Your recipes always work, and are a major part of my diet. I’m sure it’s why I have felt better than I used to . (the illness was caused by inulin in Stevia that was not listed on the label!! It took a long time to find out, and I only did so because the newer bottles of this brand of Stevia now have inulin listed as an ingredient. It’s been 2 months since I stopped using the stevia ( switched to unpasteurized honey as my sweetener) and I’m feeling much better each day, thankfully.
My hope is that you will return to better health. Thank you for being an inspiration. Take care.
Yuen Lee says
Thank you so much for sharing your life with us, it is truly appreciated. By sharing, you have given us a huge lift especially for those who are close to giving up. I had a friend who was so disabilitated by a disease, the doctors gave her only a 10% chance of full recovery. Instead of fighting, she gave up.
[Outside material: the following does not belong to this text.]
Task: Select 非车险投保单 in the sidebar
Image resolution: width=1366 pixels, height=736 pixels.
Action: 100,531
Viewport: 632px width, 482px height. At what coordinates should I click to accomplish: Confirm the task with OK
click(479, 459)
I wouldn’t know what I would have done in her place, but if she could have read what you’ve shared of your life, maybe…..
Jersey Girl says
Elana, thank you for sharing this. My life is difficult dealing with my son’s autism for the past 10 years. Your recipes have helped him tremendously with his gut issues. I’m so thankful for your helpful blog and delicious recipes. Stay healthy! We love you!
Linda Corsetti says
Hi Elana, I am sorry to hear about your MS event. Do you have both Celiac and MS?
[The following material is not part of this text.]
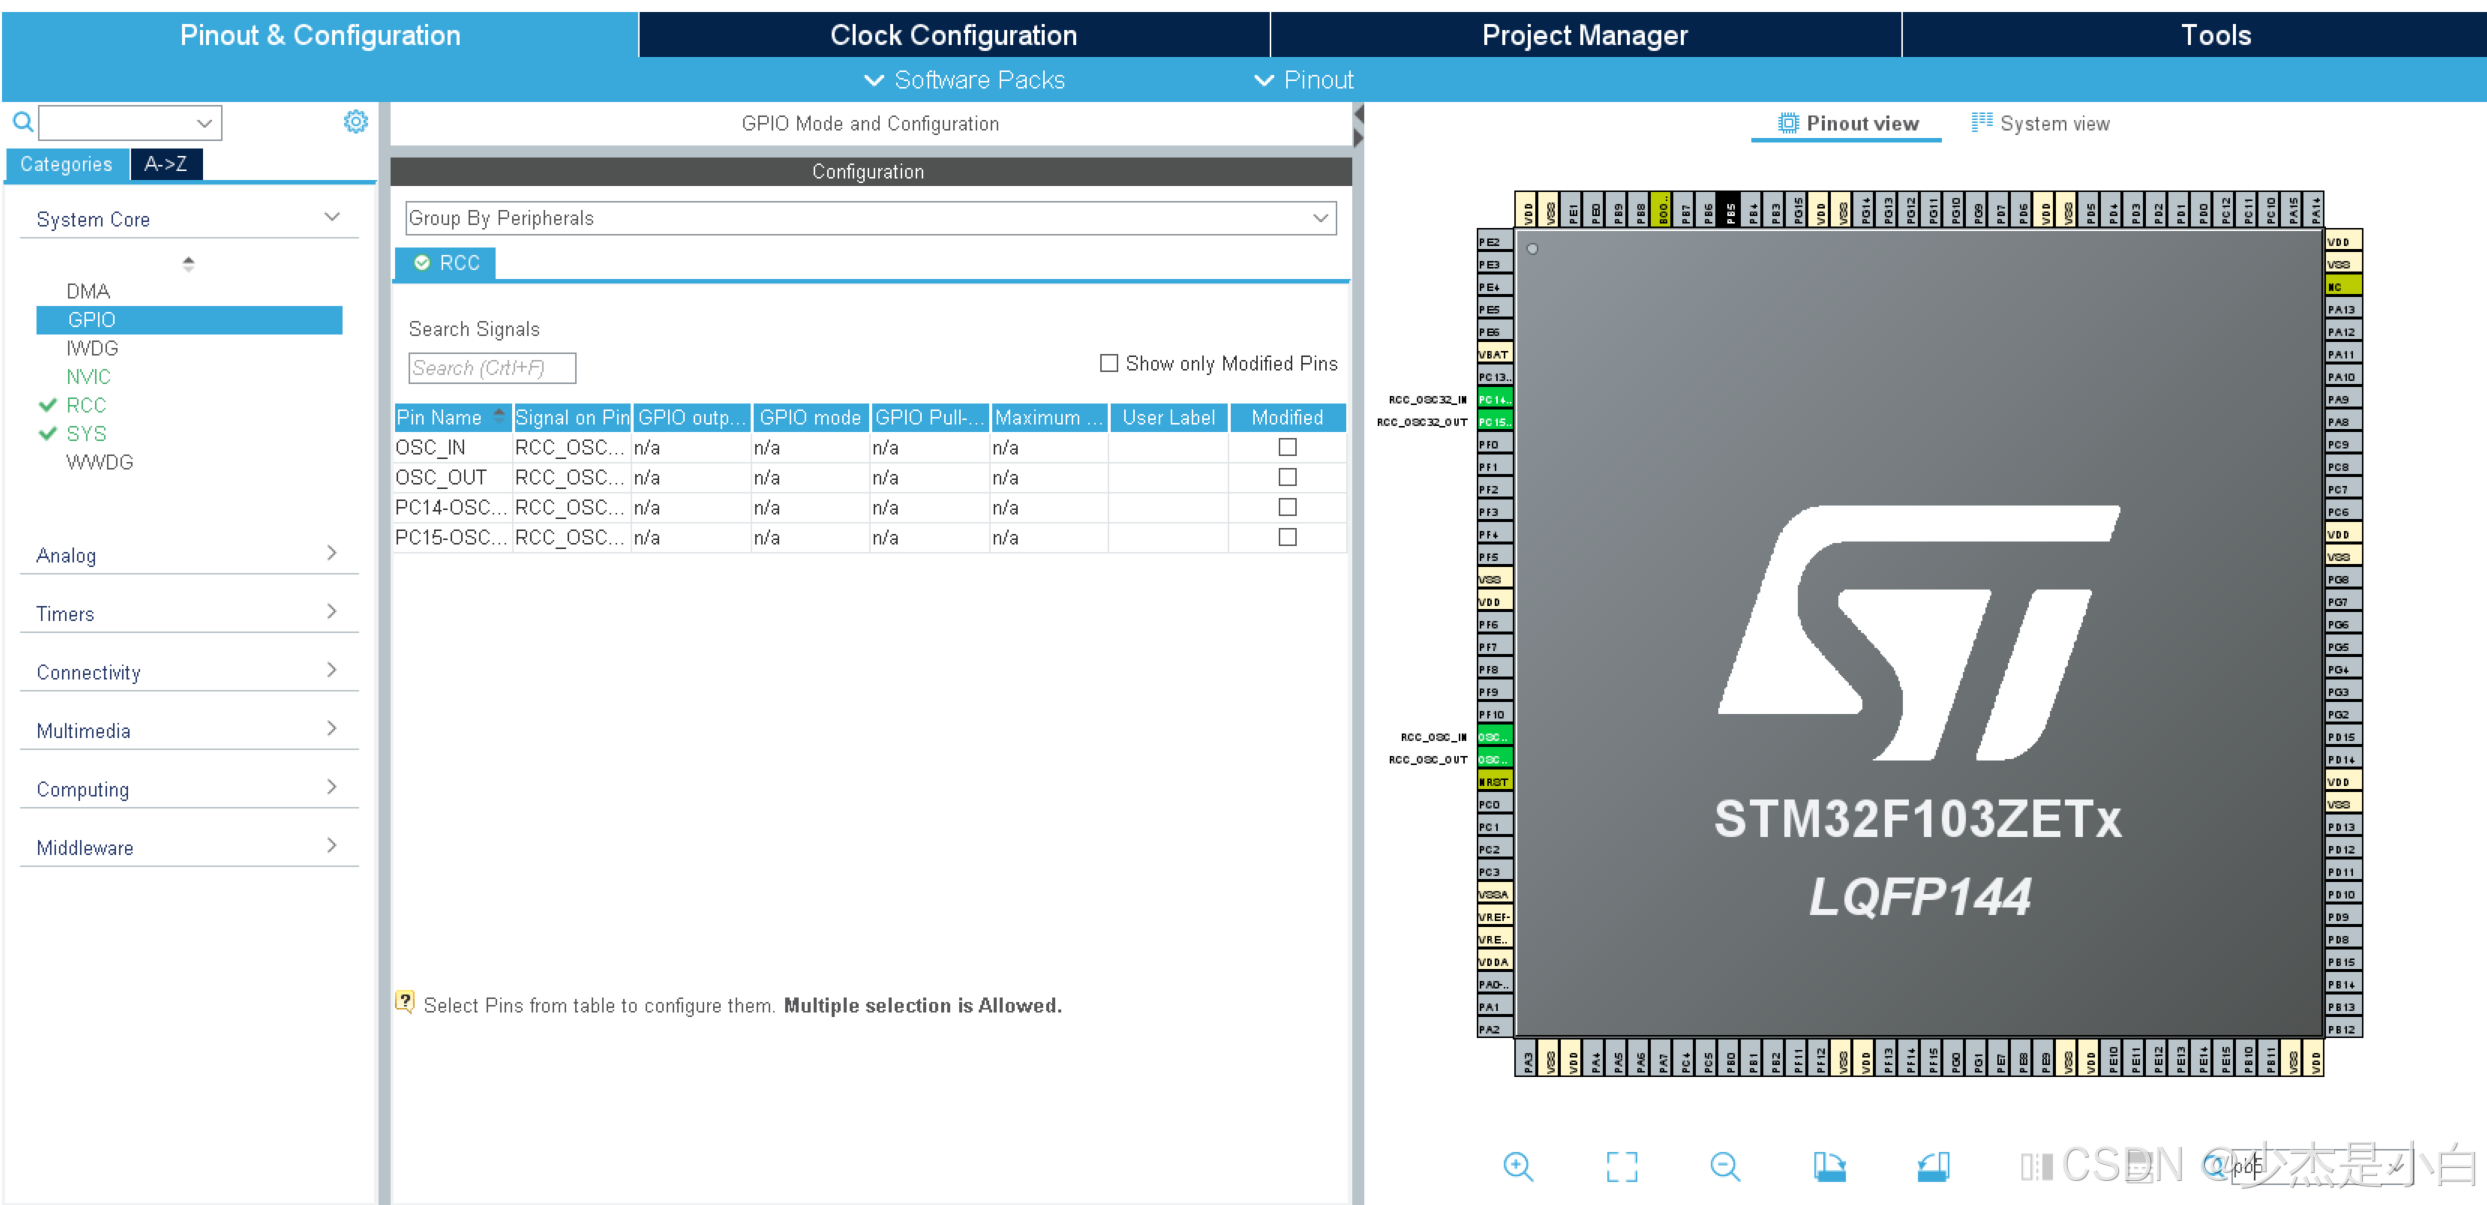This screenshot has width=2487, height=1205.
Task: Click the search magnifier icon top left
Action: point(22,122)
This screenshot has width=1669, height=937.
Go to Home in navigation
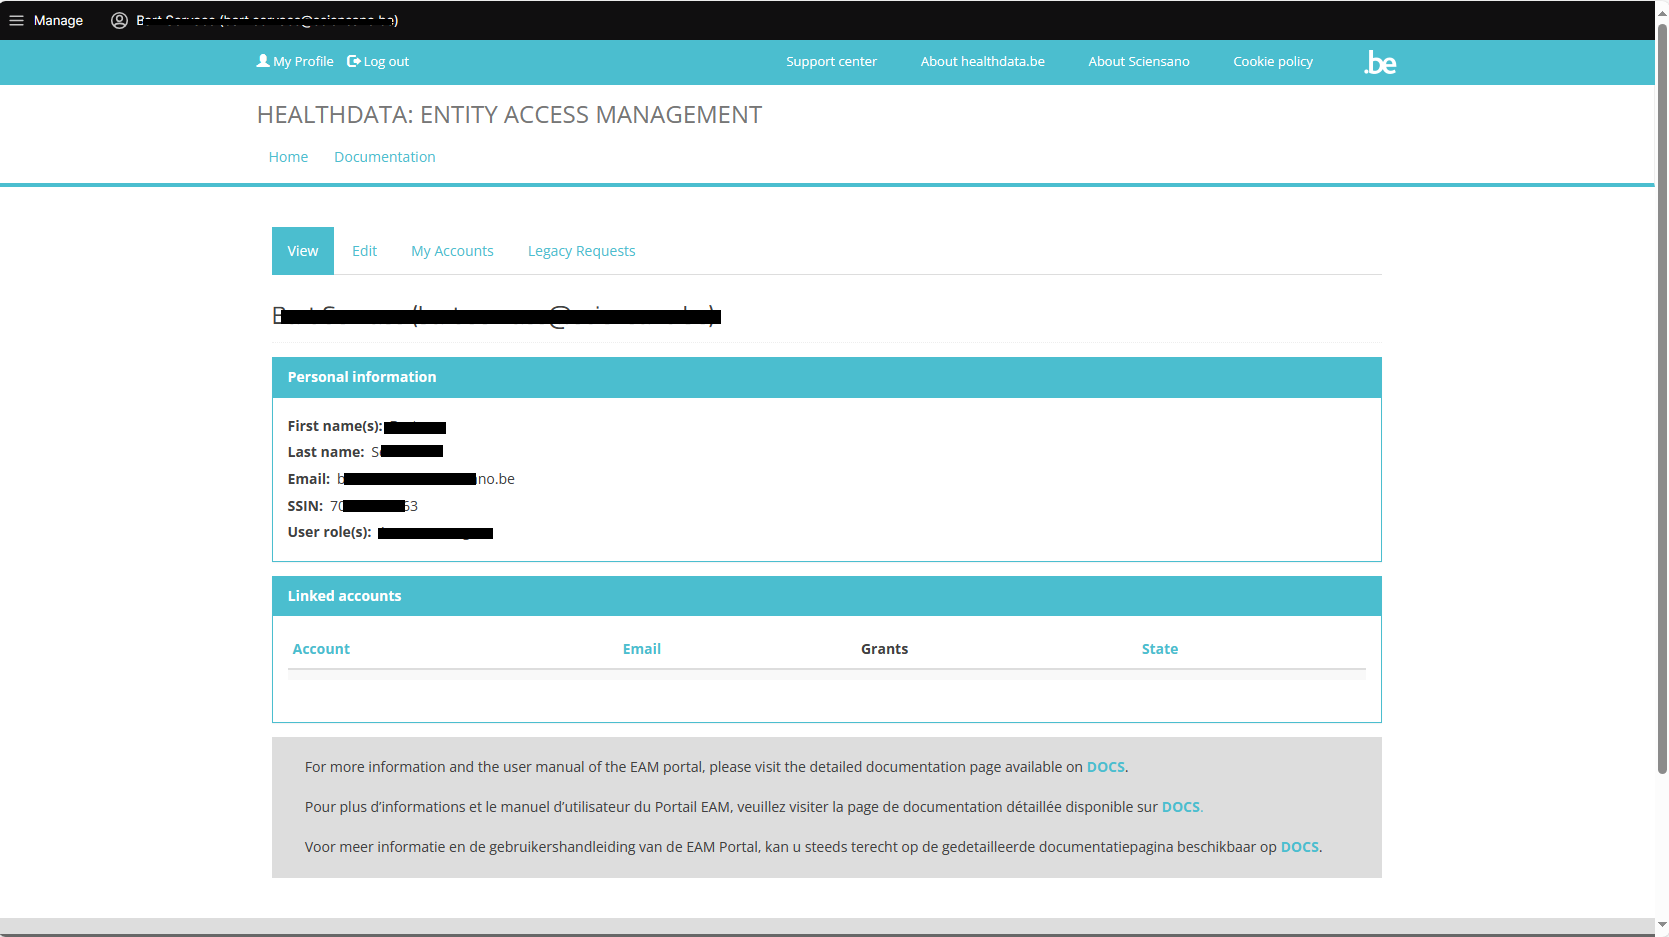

I have had MS since 1992 and use this book as my Bible: It was published in 1995.; not sure if you can get it but the title is The Brain Wellness Plan by Dr. Jay Lombard and Carl Germano. The Medical field is just recommending some of the supplements I have been taking for 15 years thanks to The Brain Wellness Plan.
I would love to hear from you.
Julie says
Thank you, Elana. Your story helps me understand what you and so many are going through. A dear friend of ours once told me that ” we don’t know what the future holds, but we know Who holds the future”. You take care, get the rest you need.
Debbie says
Elana I speak Shaloam over your entire body from the top of your head to the tips of your toes. May the God who heals speak His blessing over you and bring you peace dear one., clarity of mind and resounding Joy. Hugs. Debbie L
Heather C says
Perhaps paradoxically, it is this kind of authenticity and honesty that is more uplifting for me than any neat, tidy, sexy image painted on social media.
I have been reading EP for years because of celiac disease and chronic illness. Now, as a diagnosis of MS becomes a possibility, it is so frustrating to read things that seem to say, “Do what I do, and you can live well with this condition, too” even as I struggle to get out of bed or do very basic things.
Hearing that it is up-and-down even for those people who totally have their lives together…well, it’s encouraging to me. It helps me to blame myself a little less.
I’m so sorry that this has been happening for you. But thank you for sharing it with me.
pia says
I agree.
Thank you!
Newly diagnosed. Mind blown as well.
Kath says
I am so sorry to hear about what you’ve been going through. I feel so blessed to have discovered your blog and your books. They have helped me tremendously. Praying that you’ll be able to build your health back soon.
Cass Watters says
I have just begun to move away from wheat and other grains and your books recipes and posts are precious to me, especially since so many of your recipes fit my semi-kosher practices. You are on my personal mi sheberach list. I wish for you a refuah shlemah, and may you walk from strength to strength.